PPRuNe Forums - View Single Post - Asiana flight crash at San Francisco
View Single Post
Old 9th Jul 2013, 13:04
  #1128 (permalink)  
Lonewolf_50
 
Join Date: Aug 2009
Location: Texas
Age: 64
Posts: 7,221
Received 408 Likes on 254 Posts
tdracer
But this crash, along with the Air France A330, show that we still need to train pilots to fly, not just manage, the airplane.
If by "we" you mean the airline industry and regulation authorities, yes.
Every study done, has shown that a managed evacuation is ALWAYS more effective than a panicked rush to the nearest exit.
Thanks for that.
Franzl
The probable obvious cause of this accident seems to be non existent energy management by the crew. There is no excuse that the speed decay in that published amount and time was not recognized until it was too late. ....says an old fighter pilot
Didn't you read a few pages back that fighter pilots are a horrible fit for airline cockpits and CRM?
FWIW, I am trying to find the right files at the "smartcockpit" site to try and understand the "FLCH trap" previously mentioned. If it's a systems issue, it's a training issue, right?
One of the first things said to me when I entered the aviation industry was "It's better to ask a stupid question than it is to explain a stupid mistake". Of course if you are dead, you wouldn't have any explaining to do.
.
I recall about thirty years ago the semi-sarcastic observation that "it's better to die than to look bad." Our safety officer responded with:
"I've never seen a good looking corpse."

Now there's ways of bringing this to the fore.
A sub optimal way to bring such issues to the fore, in a given organization, is to have a wreck. Sadly, that seems to be what gets some organizations' attention where other input does not.

As we used to say in the Navy, with heavy heart as some of us got older ... the NATOPS is written in blood. (That's the operating manual/bible for a given aircraft ...)

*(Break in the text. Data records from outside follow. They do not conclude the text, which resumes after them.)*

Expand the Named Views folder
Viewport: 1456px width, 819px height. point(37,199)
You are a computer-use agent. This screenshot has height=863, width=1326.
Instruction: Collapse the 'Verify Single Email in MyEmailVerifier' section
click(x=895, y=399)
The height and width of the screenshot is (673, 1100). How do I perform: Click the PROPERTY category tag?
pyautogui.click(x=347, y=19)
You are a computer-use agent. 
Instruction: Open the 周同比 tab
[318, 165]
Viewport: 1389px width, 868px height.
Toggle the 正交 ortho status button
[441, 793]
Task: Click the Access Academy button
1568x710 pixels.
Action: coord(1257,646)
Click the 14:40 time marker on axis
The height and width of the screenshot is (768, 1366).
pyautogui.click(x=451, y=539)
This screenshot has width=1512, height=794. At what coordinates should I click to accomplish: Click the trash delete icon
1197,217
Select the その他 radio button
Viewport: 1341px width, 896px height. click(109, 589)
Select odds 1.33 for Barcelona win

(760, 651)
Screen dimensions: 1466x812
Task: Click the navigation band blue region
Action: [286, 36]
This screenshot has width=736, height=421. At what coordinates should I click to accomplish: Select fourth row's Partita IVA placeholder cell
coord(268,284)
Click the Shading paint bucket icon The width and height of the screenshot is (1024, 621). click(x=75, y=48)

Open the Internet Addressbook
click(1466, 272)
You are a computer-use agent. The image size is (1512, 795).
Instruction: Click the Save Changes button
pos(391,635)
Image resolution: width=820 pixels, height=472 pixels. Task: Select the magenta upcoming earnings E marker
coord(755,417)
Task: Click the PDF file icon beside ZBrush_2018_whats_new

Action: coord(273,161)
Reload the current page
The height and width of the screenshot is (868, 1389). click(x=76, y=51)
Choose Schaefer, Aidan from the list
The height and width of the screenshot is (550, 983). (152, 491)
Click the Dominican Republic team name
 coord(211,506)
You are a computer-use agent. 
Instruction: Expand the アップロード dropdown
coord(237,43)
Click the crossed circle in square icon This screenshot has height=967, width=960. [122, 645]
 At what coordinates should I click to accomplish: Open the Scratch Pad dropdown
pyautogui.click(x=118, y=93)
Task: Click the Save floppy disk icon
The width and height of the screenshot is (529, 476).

Looks like the sanguine penmanship continues ...

A point on CRM and "who is doing what" from the distant past: a couple of decades ago, a crew in a squadron at our base had an engine act up during a training event. The aborted the training event (which was over the ocean) and headed for the nearest field. They came in to do an approach to a runway, rather than a helicopter pad (the bird was SH-60F) and made the approach. With split torques, you retard the bad engine to let the good engine lead. Well, for whatever reason, the PNF retarded the good engine and the bad engine led. Short final, power loss, inside HV diagram bad zone, and a nasty crash. Aircraft lost. Crew badly injured. (PIlots and aircrew).

Cause? Well, the bottom line ended up that a fairly straightforward thing (which all pilots in that squadron had done in the sim many, many times) "who was doing what" went wrong.

Apply that to this accident: a fairly straighforward event, visual approach, and the correct movement of engine power controls (be it by the automated systems or one of the pilots) went wrong.

If you look at the NTSB's pithy extract of speed versus profile, and the target speed (137 knots), at the very least the correct and timely movement of power levers went wrong. (Why will in time be explained, one hopes, by the NTSB's team).

A point that has been raised before in this thread, time and again, also needs to be answered, and that has to do with an industry-wide standard for those carrying passengers: the issue of waving off (go around) a non-stable approach in a timely fashion.

Last edited by Lonewolf_50; 9th Jul 2013 at 13:17.